Офисный свет люминесцентных ламп резал глаза, безжалостный и плоский. Он выбеливал лица до цвета старой бумаги, не оставляя места полутонам, тем самым серым зонам, где обычно и пряталась правда. Я отвела взгляд к окну. За стеклом, в густеющих сумерках, город тонул в сизой дымке. Фонари зажигались, их размытые световые пятна напоминали расплывшиеся капли жёлтой акварели на мокром асфальте. Но даже здесь, в относительной тишине своего кабинета, я всё ещё чувствовала её. Смерть. Запах въелся в волосы, в кожу, в ткань плаща. Сладковато-приторный, с кислинкой разложения и неизменным металлическим душком меди. Он висел в ноздрях упрямым шлейфом, смешиваясь с ароматом холодного кофе и старой пыли. Я зажгла ароматическую свечу – бергамот и кедр, – но это не помогало. Запах крови был сильнее. Он всегда был сильнее.

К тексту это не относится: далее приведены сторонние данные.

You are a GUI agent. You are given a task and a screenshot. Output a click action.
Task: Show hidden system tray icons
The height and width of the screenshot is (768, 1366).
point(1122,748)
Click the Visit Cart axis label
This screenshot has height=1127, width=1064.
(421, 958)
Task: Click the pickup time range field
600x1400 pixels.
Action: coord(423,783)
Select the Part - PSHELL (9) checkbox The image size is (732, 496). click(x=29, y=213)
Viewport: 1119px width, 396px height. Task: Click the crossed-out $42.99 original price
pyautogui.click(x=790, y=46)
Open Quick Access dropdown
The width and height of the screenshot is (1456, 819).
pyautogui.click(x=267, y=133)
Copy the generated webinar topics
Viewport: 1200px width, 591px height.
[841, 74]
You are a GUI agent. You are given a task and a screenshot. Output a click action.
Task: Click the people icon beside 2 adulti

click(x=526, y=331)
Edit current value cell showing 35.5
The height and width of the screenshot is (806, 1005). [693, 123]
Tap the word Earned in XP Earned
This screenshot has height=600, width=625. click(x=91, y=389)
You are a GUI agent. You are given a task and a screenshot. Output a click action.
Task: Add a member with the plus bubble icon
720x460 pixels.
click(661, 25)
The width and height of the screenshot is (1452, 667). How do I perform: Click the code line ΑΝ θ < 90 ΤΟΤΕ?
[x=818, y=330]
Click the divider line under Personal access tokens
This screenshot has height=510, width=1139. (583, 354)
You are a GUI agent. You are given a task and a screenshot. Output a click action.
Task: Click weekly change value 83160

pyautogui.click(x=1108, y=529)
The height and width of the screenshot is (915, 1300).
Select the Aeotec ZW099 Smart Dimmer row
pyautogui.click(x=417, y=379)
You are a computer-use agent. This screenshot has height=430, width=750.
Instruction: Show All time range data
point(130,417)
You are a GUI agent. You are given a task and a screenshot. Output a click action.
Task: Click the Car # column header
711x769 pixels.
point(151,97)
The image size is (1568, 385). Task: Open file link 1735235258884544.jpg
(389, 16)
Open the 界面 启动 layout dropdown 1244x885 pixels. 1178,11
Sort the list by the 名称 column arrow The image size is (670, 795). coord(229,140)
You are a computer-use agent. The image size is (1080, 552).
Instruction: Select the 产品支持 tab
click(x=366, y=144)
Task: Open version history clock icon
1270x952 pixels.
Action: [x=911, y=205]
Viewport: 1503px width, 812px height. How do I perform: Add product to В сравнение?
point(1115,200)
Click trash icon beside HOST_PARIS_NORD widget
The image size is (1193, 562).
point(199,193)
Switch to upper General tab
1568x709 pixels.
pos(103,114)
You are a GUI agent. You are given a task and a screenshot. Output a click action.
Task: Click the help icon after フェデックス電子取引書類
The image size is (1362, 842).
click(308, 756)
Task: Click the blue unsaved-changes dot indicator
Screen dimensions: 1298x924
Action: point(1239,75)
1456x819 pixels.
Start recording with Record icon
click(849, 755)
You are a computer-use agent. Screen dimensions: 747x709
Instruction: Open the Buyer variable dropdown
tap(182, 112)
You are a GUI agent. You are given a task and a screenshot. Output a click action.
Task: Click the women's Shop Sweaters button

Передо мной на столе лежало досье Лизы Морган. Улыбающаяся, жизнерадостная девушка с рыжими кудрями и веснушками на носу смотрела с фотографии. Талантливая художница-авангардистка, подающая надежды. А рядом – фотографии с места преступления. Те же черты, искажённые немым криком ужаса. Тело, превращённое в ужасающий букет. Лепестки плоти. Стебли цветов, пронзившие плоть.
Я провела пальцами по вискам, пытаясь выдавить из себя навязчивый образ. Но он был выжжен на сетчатке. «Подсолнухи». Опус 1.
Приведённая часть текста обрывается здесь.